Он показал мне язык и скорчил забавную гримасу.

— Эти люди довольны собой и наслаждаются жизнью; теперь они купаются и загорают, а ты подсматриваешь за ними саркастическим оком, видящим только упадок и деградацию в нашем грешном и прекрасном мире. Мне придется переименовать тебя в мадам Савонаролу.

— И ты будешь прав, — задумчиво ответила я.

«Неужели я не могу перестать высматривать все худшее, что есть в мире и оплакивать человеческое несовершенство?»

— Но ведь они словно сошли с фрески «Страшный Суд», — сказала я. — Бог наказал немцев за то, что они ведут себя как свиньи и сделал их похожими на свиней.

И, клянусь Богом, это было правдой: они были не просто заплывшие жиром, с внушительными брюшками, мясистыми, словно ниточками перетянутыми, руками, с двойными и тройными подбородками, отражающими солнечные блики — их тела, в довершение всего, были ярко-розовыми. Ослепительно розовыми. Ярче, чем китайская свинина. И выглядели они, как молочные поросята. Или как подопытная свинья, которую мне пришлось анатомировать, проходя второй раздел зоологии — как раз незадолго до завершения моего пребывания в колледже.

Мы плескались и целовались в воде среди всех этих потерянных и проклятых душ. На мне был черный эластичный купальник с глубоким вырезом, доходящим до живота и привлекавшим всеобщее внимание; женское — очень неодобрительное, а мужское — похотливое. Я почувствовала, как скользкая сперма Адриана вытекает из меня в хлорированную воду бассейна. Американка приносит английское семя немцам. Чем не «план Маршалла»? Ей-Богу, не хуже, чем в древнем мифе про царицу Савскую. Пусть его семя освятит их воду, и они примут крещение, очищаясь от грехов. Адриан-Креститель. А я — Мария Магдалина. Однако я бы удивилась, если бы забеременела, купаясь сразу после соития. Возможно, вода вытолкнула сперму назад… Внезапно я испугалась, что могу забеременеть. И в тот же момент захотела, чтобы так оно и получилось. Я представила себе, какого прелестного ребеночка мы бы сделали вдвоем. Я действительно потеряла голову.

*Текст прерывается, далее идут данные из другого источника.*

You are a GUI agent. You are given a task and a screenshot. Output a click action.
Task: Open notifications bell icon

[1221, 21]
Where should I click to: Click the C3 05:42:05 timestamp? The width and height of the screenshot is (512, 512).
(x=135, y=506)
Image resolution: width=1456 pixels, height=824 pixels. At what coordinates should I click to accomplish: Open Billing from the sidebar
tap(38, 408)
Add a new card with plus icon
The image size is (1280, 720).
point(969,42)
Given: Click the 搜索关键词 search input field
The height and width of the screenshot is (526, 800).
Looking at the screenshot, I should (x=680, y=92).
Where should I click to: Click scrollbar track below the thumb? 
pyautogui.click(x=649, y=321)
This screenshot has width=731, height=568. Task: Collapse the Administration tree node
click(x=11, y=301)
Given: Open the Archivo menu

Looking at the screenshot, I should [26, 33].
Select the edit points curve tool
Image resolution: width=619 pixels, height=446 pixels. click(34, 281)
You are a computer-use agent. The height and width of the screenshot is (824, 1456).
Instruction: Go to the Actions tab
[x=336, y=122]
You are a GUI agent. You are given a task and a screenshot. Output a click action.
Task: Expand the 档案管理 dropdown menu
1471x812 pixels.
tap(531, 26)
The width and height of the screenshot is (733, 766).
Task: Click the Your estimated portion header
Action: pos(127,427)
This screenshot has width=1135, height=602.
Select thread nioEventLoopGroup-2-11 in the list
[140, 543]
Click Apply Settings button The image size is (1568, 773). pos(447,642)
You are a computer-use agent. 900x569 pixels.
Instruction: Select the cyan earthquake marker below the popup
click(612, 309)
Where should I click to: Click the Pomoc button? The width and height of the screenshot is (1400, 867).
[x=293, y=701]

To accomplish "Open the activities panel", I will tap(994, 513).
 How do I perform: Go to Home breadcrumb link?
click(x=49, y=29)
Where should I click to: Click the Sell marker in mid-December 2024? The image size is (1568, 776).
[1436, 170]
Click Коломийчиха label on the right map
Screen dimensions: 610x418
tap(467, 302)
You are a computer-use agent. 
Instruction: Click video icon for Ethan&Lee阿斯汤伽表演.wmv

Мы уселись в кресла под деревом и начали потягивать пиво. А еще мы обсуждали наше будущее — если таковое могло быть. Похоже, Адриан считал, что я просто обязана уйти от мужа и поселиться в Париже (где он мог бы периодически навещать меня). Я могу снять мансарду и писать книги. А еще я могу наезжать в Лондон и писать книги вместе с ним. И мы будем как Симона де Бовуар и Сартр: вместе, но независимы. И мы сможем распроститься с такой глупостью, как ревность. Мы будем трахаться друг с другом со всеми нашими приятелями (общими и личными). И тогда мы заживем, не заботясь о собственности и забыв об обладании. Возможно, что в один прекрасный день мы сможем основать коммуну для поэтов, шизофреников и радикальных психоаналитиков. Вместо того, чтобы рассуждать об экзистенциализме, надо жить, как настоящие экзистенциалисты. Все мы соберемся под одной крышей.